Автор книги: Петр Северов
сообщить о нарушении
Текущая страница: 20 (всего у книги 39 страниц)
– Значит, голубчики, срезались? Что ж, не вы первые, не вы и последние. Наука – она мать строгая и любит, чтобы человек все свои заботы ей отдавал, а вы где-то на вокзале хлопочете, и, значит, не полный у вас к науке интерес.
Филиппыч почему-то промолчал, но я не стерпел, возразил славному старичку, нарушив этикет чаепития в его каморке, и он резко, надменно взглянул на меня через плечо.
Тогда я стал рассказывать ему, как в последние, воскресный вечер нам вдруг представилась редкая возможность побывать на спектакле в Большом театре, а мы, одолев этот жгучий соблазн, приняли наряд на выгрузку десяти вагонов извести, и как до утра мотались у пакгауза с обожженными руками, губами, веками, помня, все время помня, что в понедельник нам предстоят решающие экзамены.
– Науку исповедуют и чтят не только за партой, в библиотеках, в лабораториях или у классной доски, – сказал я Павлу Семенычу, – но и там, на разгрузочной площадке, не усыпанной известью тропе.
Движением участливым и осторожным он взял мой стакан и добавил мне чая. В ясном и тихом взгляде его белесых глаз отчетливо отразилась печаль. Незаметно увлекшись, я рассказал и о второй беде, что подкараулила нас, усталых и разбитых, в бане: странно, что лишь теперь я остро переживал нашу потерю.
Дедушка слушал, казалось, безучастно; блюдечко в его руке вздрагивало, и у глаза мелко подергивалась морщинка; отставив блюдечко и протянув руку, он схватил, скомкал полотенце и зарылся в него лицом. Я не сразу понял, что почтенный Павел Семеныч заплакал, а когда понял – испугался, встал, извинился и хотел было выйти из каморки, но меня остановил Филиппыч. Он сказал:
– Вы на часах у науки, Павел Семеныч, половину века. И таких людей, как мы, видели немало. Нам ваше слово дорого: как вы скажете, так и поступим.
Старик долго сидел нахохлившись, поглаживая узловатыми пальцами чайную ложечку, маленький, белый, тихий: он напряженно думал, и морщинка у его глаза дергалась еще сильнее. Наконец что-то решил, выдвинул ящик стола, отыскал закатившийся карандаш, разгладил на ладони клочок бумаги, положил его перед Филиппычем.
– Записывай адрес… Вы можете встретить этого человека утром, когда он приезжает на службу. И одно условие: честность. Ни лукавинки, ни принижения, никакой даже малой фальшивинки: оставаться такими, как вы есть. О чем и как вы будете говорить? Но какие тут могут быть шпаргалки?

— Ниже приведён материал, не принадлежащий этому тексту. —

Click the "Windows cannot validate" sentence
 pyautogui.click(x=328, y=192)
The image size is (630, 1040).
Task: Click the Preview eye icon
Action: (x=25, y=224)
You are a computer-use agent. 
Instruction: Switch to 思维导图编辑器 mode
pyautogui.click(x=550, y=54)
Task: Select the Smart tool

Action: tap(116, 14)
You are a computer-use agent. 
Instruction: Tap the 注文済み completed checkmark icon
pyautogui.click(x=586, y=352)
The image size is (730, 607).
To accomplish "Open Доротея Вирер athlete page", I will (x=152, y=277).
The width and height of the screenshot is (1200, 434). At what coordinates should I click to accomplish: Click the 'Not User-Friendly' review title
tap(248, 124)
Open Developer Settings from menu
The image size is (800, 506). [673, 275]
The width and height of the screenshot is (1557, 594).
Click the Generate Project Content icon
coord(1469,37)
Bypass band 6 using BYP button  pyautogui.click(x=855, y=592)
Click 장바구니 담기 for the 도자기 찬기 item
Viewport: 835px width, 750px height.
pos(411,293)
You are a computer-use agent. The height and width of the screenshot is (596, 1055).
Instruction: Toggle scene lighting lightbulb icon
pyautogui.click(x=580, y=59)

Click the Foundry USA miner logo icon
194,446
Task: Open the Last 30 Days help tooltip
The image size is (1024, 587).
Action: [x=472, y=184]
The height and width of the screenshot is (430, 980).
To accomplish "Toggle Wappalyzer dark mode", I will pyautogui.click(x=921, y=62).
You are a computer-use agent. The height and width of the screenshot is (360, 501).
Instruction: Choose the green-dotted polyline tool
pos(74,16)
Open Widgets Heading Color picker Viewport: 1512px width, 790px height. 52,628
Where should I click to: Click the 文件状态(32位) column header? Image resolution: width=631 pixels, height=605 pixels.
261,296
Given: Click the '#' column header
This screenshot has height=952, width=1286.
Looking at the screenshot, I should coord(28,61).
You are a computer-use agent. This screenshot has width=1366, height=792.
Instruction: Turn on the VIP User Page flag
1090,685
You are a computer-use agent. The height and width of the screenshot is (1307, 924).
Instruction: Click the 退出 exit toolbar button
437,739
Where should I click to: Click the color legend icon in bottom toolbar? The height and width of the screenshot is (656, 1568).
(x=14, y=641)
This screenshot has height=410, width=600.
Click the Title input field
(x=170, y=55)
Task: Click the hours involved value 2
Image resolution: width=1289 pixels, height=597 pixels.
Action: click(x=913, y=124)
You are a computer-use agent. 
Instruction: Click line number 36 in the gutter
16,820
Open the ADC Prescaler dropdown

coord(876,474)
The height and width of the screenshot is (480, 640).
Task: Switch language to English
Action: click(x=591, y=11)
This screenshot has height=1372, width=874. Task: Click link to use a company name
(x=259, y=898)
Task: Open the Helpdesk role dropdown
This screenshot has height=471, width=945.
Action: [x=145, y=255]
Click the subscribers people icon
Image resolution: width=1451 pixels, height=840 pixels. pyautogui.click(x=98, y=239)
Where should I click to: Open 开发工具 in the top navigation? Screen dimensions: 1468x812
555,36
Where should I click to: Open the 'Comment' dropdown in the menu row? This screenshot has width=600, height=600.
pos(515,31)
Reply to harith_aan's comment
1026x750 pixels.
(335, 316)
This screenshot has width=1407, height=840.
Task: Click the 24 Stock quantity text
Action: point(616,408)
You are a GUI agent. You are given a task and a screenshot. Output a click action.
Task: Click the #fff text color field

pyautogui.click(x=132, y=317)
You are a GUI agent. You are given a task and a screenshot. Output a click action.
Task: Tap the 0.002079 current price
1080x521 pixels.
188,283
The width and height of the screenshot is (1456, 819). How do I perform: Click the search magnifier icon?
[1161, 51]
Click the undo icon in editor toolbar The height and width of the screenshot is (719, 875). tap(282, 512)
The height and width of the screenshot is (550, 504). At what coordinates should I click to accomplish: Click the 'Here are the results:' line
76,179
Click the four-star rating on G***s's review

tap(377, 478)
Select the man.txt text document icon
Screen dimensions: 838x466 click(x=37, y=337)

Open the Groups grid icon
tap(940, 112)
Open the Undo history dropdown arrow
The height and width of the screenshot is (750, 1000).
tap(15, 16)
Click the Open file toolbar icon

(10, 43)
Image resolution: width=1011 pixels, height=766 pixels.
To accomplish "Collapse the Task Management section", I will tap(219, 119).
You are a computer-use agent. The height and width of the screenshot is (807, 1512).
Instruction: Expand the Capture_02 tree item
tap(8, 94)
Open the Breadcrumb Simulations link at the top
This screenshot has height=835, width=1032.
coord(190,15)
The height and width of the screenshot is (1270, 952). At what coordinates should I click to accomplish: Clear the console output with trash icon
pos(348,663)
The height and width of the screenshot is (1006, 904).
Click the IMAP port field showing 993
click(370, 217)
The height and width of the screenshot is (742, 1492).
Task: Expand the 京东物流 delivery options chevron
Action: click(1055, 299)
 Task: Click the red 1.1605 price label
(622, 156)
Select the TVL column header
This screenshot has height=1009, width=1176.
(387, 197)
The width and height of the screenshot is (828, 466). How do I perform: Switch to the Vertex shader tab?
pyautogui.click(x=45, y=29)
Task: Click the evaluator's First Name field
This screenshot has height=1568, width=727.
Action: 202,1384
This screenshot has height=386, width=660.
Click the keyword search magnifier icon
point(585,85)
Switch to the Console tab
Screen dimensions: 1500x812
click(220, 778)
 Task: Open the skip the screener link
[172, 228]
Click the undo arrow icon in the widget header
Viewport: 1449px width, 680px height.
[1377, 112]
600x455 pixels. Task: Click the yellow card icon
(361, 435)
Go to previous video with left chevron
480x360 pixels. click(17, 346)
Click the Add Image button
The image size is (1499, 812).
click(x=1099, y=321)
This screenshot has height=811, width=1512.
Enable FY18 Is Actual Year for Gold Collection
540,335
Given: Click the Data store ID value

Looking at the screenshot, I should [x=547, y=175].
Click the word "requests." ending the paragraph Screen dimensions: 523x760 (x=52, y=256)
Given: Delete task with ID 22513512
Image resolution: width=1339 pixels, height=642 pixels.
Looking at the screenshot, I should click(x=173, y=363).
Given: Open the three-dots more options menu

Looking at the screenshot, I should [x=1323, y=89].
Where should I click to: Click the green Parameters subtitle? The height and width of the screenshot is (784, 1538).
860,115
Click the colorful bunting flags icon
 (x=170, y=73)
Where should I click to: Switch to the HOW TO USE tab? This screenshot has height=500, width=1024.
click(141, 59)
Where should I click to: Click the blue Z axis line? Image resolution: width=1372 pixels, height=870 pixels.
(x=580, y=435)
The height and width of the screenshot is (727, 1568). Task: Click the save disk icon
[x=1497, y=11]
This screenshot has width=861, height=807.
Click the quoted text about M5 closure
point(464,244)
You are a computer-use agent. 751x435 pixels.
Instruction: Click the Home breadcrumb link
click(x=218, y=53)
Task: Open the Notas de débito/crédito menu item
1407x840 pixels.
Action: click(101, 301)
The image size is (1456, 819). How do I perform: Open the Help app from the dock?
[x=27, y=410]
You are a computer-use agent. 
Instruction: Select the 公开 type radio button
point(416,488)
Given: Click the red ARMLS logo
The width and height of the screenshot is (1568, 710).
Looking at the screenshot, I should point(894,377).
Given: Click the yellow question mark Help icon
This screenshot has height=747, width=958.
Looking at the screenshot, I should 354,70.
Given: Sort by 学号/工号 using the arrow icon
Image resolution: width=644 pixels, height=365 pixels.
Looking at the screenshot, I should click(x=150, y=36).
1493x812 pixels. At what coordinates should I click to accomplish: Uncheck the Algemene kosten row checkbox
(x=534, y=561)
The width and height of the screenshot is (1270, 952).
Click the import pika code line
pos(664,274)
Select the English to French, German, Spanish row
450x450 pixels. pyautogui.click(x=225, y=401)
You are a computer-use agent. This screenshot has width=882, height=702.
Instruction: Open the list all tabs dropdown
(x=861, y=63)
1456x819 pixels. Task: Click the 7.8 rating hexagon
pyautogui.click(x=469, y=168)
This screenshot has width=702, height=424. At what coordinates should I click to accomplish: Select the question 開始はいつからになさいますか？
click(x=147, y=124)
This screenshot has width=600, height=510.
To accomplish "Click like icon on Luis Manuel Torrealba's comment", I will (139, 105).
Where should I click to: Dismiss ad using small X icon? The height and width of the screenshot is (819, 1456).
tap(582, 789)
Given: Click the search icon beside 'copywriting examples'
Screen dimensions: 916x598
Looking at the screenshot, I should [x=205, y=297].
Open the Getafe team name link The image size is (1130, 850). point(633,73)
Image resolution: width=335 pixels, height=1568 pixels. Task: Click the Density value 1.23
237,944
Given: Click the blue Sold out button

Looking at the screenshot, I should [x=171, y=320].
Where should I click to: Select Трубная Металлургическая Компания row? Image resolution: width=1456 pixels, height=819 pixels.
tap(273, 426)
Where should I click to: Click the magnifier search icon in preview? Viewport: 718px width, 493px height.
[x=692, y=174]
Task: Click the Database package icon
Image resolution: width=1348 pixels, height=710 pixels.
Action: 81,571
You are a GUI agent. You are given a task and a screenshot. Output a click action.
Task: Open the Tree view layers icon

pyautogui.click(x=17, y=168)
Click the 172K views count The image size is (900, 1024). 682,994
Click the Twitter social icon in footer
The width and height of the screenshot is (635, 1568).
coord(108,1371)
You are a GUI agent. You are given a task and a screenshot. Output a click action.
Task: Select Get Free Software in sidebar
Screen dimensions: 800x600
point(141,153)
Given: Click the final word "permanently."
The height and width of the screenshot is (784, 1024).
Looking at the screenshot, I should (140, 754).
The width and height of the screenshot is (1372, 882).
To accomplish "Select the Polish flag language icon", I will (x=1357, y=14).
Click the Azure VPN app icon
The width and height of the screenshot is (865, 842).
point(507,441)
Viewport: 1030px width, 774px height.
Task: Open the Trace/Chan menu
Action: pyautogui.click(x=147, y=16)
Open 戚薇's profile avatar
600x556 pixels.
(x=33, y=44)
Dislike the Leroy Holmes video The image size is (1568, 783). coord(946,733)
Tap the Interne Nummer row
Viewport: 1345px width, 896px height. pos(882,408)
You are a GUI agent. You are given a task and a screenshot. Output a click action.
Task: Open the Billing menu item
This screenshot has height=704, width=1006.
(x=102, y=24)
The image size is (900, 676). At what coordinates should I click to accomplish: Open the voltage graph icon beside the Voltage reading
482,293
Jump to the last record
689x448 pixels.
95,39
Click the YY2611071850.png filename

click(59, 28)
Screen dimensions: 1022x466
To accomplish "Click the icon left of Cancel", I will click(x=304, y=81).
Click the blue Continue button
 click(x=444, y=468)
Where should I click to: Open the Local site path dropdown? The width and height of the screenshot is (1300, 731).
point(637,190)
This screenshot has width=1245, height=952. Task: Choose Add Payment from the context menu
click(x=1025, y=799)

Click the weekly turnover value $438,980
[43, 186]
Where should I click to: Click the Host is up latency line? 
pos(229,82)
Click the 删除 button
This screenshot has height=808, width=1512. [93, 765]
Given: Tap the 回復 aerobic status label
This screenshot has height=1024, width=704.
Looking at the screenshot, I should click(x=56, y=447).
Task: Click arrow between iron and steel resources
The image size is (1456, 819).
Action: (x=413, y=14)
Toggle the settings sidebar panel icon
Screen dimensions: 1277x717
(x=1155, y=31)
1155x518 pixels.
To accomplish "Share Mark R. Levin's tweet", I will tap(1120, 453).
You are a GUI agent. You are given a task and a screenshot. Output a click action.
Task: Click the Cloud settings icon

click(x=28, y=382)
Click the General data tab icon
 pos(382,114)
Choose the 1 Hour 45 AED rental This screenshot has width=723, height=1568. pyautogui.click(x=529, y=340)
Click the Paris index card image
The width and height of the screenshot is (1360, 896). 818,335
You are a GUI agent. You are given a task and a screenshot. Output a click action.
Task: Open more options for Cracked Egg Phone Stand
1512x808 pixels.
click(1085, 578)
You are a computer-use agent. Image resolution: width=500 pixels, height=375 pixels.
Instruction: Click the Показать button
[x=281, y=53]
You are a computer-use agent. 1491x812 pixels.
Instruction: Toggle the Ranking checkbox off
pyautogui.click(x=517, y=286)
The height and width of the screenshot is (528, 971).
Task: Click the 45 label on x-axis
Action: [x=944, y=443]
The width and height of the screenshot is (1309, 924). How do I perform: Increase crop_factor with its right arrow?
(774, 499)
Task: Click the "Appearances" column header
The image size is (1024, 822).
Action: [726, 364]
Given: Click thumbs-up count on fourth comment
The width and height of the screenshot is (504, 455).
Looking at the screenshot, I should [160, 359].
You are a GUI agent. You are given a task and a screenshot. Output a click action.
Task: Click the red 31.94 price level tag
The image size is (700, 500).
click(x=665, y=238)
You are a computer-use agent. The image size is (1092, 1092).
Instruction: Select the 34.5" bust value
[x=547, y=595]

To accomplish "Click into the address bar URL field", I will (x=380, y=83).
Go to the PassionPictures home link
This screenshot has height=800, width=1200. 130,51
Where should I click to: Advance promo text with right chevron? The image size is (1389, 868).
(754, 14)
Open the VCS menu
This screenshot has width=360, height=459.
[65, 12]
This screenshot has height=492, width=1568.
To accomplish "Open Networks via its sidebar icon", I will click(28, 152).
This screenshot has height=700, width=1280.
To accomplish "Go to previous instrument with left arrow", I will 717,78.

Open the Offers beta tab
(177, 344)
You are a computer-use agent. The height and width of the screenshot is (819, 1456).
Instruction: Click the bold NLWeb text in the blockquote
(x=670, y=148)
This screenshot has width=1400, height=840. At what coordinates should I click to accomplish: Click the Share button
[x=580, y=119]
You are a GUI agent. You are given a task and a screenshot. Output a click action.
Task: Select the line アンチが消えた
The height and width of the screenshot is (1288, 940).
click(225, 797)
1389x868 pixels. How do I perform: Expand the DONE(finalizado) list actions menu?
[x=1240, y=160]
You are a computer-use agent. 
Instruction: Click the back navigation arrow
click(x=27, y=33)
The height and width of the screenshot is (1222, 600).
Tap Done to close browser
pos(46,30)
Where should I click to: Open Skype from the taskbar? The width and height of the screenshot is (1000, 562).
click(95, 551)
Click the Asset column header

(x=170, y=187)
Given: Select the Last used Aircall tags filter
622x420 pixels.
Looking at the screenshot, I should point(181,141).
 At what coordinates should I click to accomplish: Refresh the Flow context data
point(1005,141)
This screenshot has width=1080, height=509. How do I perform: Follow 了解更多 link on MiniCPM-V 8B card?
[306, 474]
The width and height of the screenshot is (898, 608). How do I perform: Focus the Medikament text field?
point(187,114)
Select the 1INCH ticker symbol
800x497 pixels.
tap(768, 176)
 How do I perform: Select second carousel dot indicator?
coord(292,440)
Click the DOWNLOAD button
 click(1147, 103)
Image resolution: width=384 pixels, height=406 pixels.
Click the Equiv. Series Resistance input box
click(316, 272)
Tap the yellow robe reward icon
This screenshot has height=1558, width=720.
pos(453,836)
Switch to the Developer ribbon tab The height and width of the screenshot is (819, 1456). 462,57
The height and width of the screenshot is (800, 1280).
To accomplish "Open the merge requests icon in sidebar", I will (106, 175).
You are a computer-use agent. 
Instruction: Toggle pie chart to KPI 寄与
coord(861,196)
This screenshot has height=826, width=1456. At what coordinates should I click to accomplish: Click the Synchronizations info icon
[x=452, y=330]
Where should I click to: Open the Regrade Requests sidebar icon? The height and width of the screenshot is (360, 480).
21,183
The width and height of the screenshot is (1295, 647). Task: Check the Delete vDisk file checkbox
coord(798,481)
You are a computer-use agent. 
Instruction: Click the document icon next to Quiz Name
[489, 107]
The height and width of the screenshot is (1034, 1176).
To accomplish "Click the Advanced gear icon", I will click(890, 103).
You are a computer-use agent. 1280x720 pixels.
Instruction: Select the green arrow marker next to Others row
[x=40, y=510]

И дедушка назвал имя, отчество, фамилию… Филиппыч засуетился и замер у стола, глаза его широко раскрылись, он не заметил, что уронил карандаш.
Воскресный день оказался для нас удачным: на Товарную-Рогожскую мы завернули скорее от нечего делать, чем в расчете на подработок. Но знакомый артельный старшина сам предложил нам заменить двух прогульщиков в его смене; он тут же выдал нам по рублю аванса, и, подкрепившись у торговок под виадуком, мы до вечера выгружали пыльный, курной уголь, А вечером прибыл срочный груз – чугунные трубы; это значило, что нам повезло, мы остались работать и вторую смену.
С трубами было покончено лишь в полночь, но денег в этот поздний час у старшины больше не оказалось, он сказал, что рассчитается с нами после обеда. В таких случаях не требовалось расписок: здесь, в среде грузчиков железной дороги, скромных и отпетых, знающих цену копейке и бесшабашных гуляк, постоянно действовала добрая, давняя традиция рабочей порядочности.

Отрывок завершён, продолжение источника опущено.